**THE PROBLEM:**
Set down the data below without change, skipping the pictures it holds.

### RECORDS FOR PROCESSING ###

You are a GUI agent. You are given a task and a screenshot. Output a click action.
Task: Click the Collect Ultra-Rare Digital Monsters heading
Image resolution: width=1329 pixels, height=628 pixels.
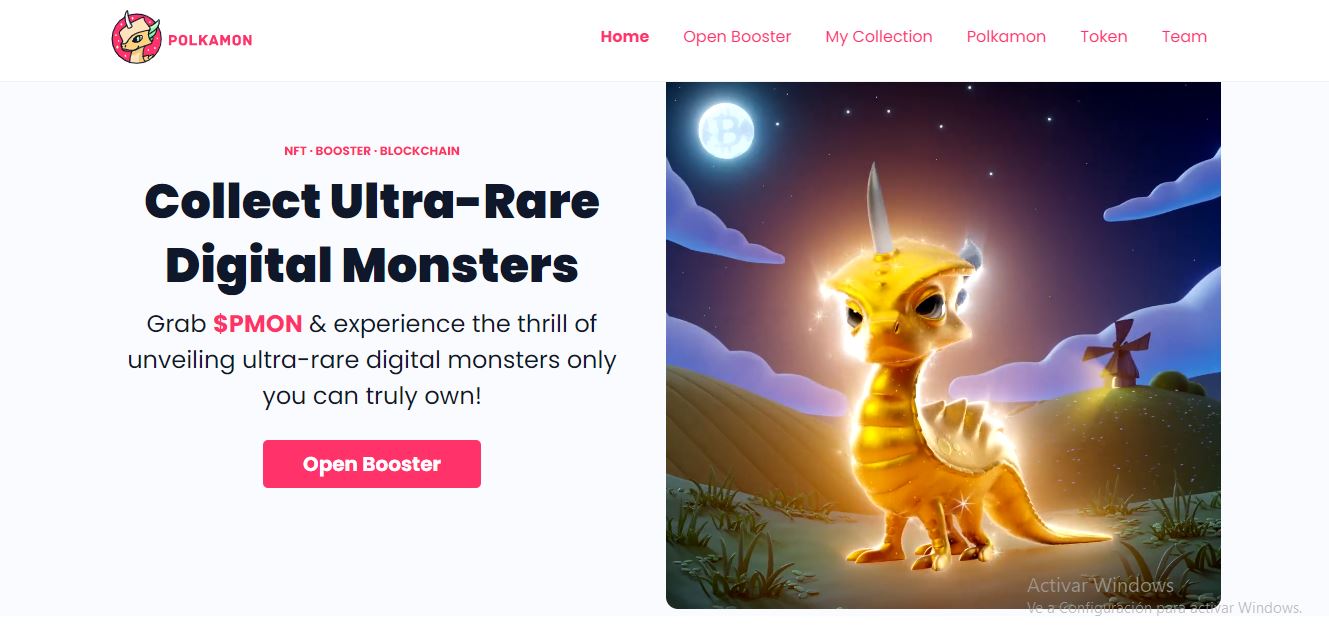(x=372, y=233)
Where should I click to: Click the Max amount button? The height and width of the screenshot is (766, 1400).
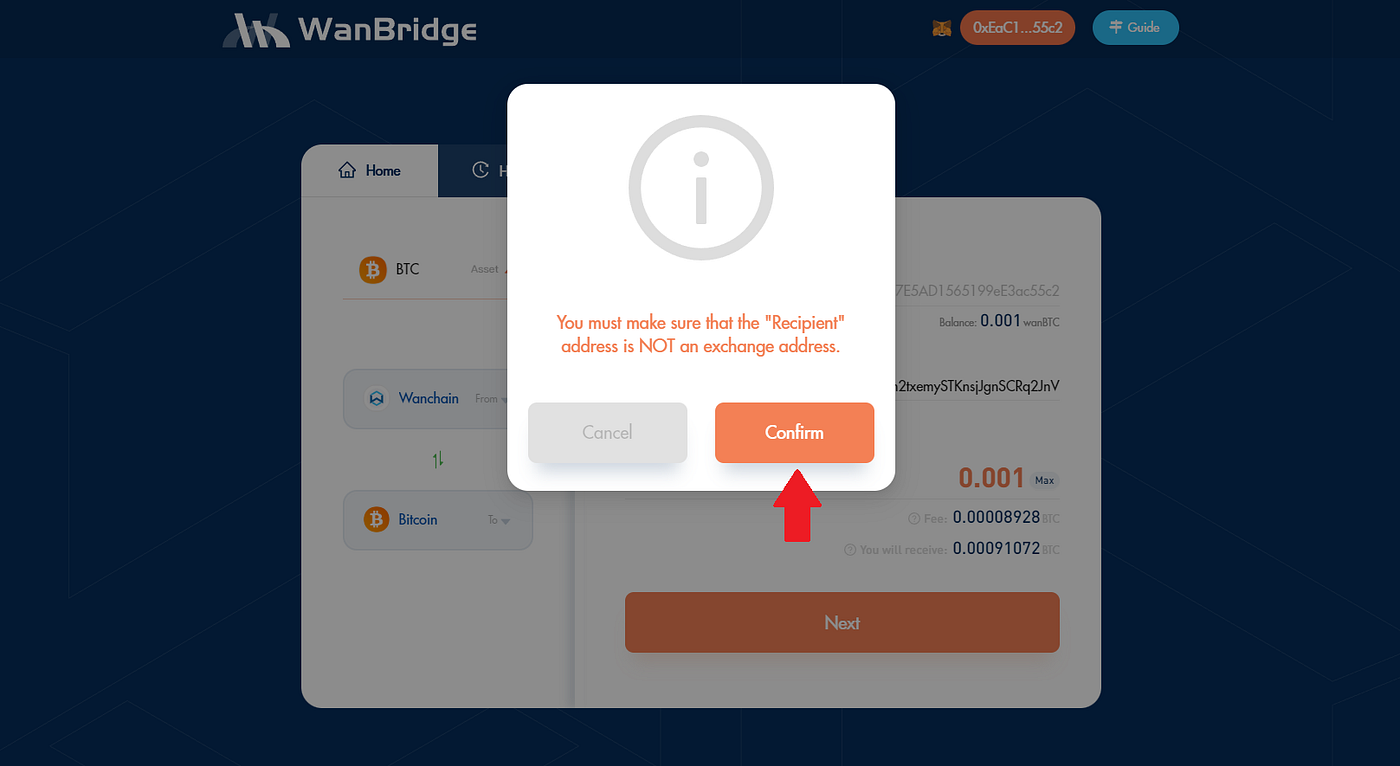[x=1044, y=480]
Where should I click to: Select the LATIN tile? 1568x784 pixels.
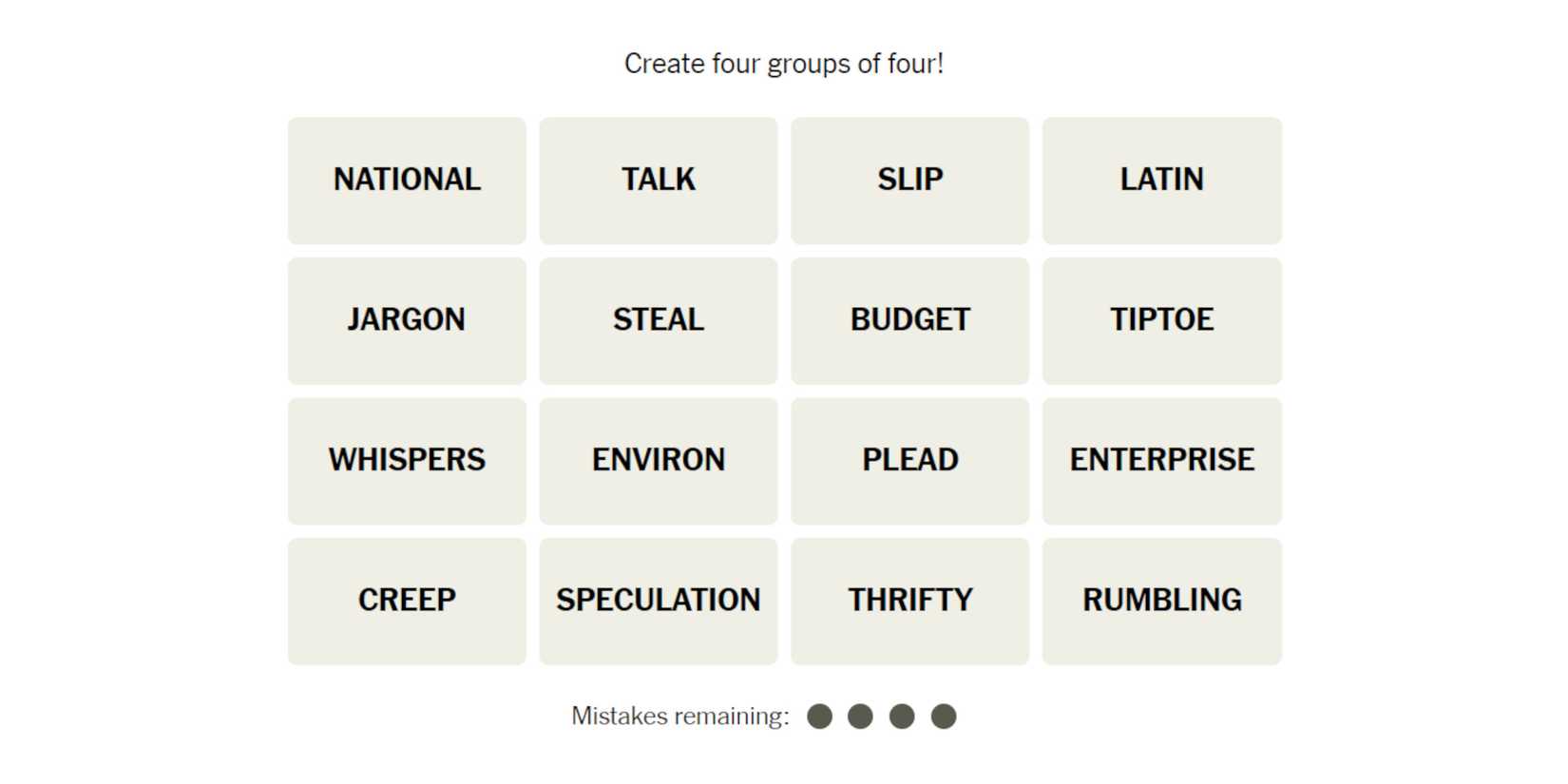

###

**FINISHED TASK:**
You are a GUI agent. You are given a task and a screenshot. Output a click action.
Task: Click the Collect Ultra-Rare Digital Monsters heading
Image resolution: width=1329 pixels, height=628 pixels.
(x=372, y=233)
Where should I click to: Click the Max amount button? The height and width of the screenshot is (766, 1400).
[x=1044, y=480]
Where should I click to: Select the LATIN tile? 1568x784 pixels.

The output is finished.